As some of you have already pointed out in the comments, the BBC is broadcasting another documentary about climate sceptics on Monday. This film (once again made by a true believer and funded by the licence fee) will be broadcast under the banner of BBC 4’s Storyville. I’ve found a promo, presumably for its theatrical release (a couple of right-on documentary film festivals and a green conference would be my guess). Try not to laugh during the opening narration:
“This is a story about the world of climate scepticism and my journey as I put aside my environmental beliefs, rid myself of any bias, and try to really understand why some people think that our carbon dioxide emissions are not a problem.”
It looks like a cross between Michael Moore’s style of carefully spliced hit-piece propaganda (complete with gun-toting rednecks) and some sub-Louis Theroux faux empathy (“Was I becoming one of them?” Oh come on now, you’re not kidding anybody with that bullshit.)
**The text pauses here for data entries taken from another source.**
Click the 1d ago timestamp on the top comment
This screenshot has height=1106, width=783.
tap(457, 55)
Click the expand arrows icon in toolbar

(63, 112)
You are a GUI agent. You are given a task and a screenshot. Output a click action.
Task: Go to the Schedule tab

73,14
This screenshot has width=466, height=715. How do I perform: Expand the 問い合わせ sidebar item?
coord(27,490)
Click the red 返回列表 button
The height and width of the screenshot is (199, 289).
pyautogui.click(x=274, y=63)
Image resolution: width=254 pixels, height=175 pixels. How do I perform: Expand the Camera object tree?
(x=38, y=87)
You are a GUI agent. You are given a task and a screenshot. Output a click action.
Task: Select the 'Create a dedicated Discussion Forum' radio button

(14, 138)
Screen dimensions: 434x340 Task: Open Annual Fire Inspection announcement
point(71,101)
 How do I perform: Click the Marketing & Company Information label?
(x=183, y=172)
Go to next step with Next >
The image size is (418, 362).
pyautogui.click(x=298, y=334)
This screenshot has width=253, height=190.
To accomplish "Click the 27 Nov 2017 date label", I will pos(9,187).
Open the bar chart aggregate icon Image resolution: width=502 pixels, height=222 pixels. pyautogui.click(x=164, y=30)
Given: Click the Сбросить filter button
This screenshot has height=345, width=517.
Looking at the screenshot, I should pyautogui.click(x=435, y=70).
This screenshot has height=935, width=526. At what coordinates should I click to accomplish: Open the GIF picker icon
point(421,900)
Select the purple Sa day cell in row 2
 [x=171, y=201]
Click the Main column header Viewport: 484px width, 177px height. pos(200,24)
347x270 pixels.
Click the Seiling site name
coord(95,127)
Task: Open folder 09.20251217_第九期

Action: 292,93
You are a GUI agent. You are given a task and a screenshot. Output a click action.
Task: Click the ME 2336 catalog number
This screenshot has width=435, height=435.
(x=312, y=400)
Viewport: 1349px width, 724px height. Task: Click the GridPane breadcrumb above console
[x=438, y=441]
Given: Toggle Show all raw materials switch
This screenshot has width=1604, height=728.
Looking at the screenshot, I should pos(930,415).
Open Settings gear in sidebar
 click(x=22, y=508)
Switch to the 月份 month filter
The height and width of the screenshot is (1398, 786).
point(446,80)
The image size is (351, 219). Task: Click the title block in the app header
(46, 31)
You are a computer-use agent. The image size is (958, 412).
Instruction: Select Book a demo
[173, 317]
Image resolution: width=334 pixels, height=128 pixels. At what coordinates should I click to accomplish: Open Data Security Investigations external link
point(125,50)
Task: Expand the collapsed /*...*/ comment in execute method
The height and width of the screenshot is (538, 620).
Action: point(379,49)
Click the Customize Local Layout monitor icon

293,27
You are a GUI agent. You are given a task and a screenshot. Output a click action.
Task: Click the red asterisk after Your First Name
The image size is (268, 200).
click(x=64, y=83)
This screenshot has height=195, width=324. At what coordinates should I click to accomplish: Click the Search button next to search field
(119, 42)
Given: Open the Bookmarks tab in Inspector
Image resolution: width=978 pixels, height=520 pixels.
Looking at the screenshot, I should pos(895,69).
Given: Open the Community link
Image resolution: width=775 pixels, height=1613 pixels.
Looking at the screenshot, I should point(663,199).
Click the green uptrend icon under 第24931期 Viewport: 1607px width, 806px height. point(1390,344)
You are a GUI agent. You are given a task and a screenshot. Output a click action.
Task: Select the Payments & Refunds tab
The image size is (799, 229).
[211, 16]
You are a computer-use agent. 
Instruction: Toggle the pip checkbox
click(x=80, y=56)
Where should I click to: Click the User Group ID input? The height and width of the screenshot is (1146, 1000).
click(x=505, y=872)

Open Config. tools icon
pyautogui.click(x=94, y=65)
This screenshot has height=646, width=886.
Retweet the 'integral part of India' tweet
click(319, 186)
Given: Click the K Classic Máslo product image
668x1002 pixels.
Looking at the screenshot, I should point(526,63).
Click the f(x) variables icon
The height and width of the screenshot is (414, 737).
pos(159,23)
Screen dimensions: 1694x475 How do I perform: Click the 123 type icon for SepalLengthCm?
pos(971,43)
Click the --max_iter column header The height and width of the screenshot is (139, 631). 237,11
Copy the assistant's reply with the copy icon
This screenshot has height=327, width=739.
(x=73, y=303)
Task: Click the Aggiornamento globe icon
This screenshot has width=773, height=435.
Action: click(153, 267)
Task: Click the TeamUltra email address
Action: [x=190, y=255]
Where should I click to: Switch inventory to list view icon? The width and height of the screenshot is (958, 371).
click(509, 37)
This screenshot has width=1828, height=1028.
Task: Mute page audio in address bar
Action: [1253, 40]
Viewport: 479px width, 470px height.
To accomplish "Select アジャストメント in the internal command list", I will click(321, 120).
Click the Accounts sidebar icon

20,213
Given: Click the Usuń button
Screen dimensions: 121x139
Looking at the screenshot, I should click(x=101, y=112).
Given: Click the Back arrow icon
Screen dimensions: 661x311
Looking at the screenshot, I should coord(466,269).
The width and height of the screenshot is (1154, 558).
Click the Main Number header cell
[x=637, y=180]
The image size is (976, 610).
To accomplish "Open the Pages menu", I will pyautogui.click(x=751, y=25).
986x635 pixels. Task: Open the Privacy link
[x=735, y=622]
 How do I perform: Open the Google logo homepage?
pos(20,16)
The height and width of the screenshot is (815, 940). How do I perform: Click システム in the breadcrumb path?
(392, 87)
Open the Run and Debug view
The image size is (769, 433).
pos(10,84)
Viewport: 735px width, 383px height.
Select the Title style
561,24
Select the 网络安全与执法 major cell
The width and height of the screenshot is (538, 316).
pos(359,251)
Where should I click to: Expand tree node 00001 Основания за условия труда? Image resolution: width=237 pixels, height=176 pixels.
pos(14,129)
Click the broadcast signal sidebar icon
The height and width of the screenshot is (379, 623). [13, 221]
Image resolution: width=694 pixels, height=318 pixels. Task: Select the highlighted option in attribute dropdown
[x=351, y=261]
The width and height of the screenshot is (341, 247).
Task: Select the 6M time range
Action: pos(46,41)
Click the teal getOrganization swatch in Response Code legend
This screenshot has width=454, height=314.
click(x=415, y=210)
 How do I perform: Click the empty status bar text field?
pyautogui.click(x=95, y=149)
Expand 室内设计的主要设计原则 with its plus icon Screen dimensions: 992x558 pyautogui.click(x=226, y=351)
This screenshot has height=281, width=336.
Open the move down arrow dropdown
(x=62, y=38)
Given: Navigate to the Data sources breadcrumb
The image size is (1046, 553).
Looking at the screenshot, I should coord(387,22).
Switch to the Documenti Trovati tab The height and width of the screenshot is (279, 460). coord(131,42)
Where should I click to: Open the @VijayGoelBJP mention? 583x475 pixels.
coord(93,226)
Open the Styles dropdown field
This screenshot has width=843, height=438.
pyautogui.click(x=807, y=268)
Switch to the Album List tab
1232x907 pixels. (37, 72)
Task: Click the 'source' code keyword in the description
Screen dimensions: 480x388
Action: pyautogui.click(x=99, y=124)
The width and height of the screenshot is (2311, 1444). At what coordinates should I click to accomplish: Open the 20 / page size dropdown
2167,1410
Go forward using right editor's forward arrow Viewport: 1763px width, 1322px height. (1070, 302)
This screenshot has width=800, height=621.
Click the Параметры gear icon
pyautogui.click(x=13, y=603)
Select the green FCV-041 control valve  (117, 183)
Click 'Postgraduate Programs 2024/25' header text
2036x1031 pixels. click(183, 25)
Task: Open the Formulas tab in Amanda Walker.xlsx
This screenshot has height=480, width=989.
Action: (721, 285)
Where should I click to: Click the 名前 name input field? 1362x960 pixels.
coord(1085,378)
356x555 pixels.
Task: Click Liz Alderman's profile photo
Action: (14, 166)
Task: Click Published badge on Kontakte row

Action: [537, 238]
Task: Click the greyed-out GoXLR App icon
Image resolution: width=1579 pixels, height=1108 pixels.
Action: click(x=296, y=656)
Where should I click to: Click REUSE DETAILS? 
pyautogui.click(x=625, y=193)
Can you imagine the BBC funding a film by a climate sceptic in which the likes of George Monbiot and various BBC environment journalists are challenged about all the contradictory nonsense they’ve produced over the years?
If “Meet the Climate Sceptics” is as tendentious as last week’s Horizon effort on the same subject (and the evidence of this promo suggests it could be) it may be fair to assume that our state broadcaster has now decided that its role is not merely to uphold climate alarmist orthodoxy but to use whatever means possible to attack those who dare oppose “the consensus”.
I’m sure I’m not alone in finding that somewhat sinister.
(Then again, perhaps film-maker Rupert Murray really does end up on the sceptical side. I’m willing to bet 500,000 Czech carbon allowances that’s not the case, though.)
UPDATE 9pm. Interesting, isn’t it, that film-makers like Ann McIlhenny and Phelim McAleer never get Storyville editor Nick Fraser’s seal of approval (and therefore BBC cash)?
UPDATE 9.20pm. BBC4 Storyville editor Nick Fraser writes in today’s Observer:
No single organisation in Britain outside the BBC can set out to challenge the drift of culture, and appear to do so successfully. The Sundance Institute survives by means of donations from sponsors and donors such as the Ford Foundation and George Soros’s Open Institute, with a budget of $25m a year. Within the next 10 years it aims to extend its reach globally. Isn’t it time for our own Sundance?
I guess we won’t be seeing an expanded version of this film on the BBC, then:
Quite apart from offering an unwelcome challenge – in BBC terms – to “the drift of culture” it would upset Mr Redford, and that would never do if Nick Fraser wants to continue visiting Park City, Utah, every year.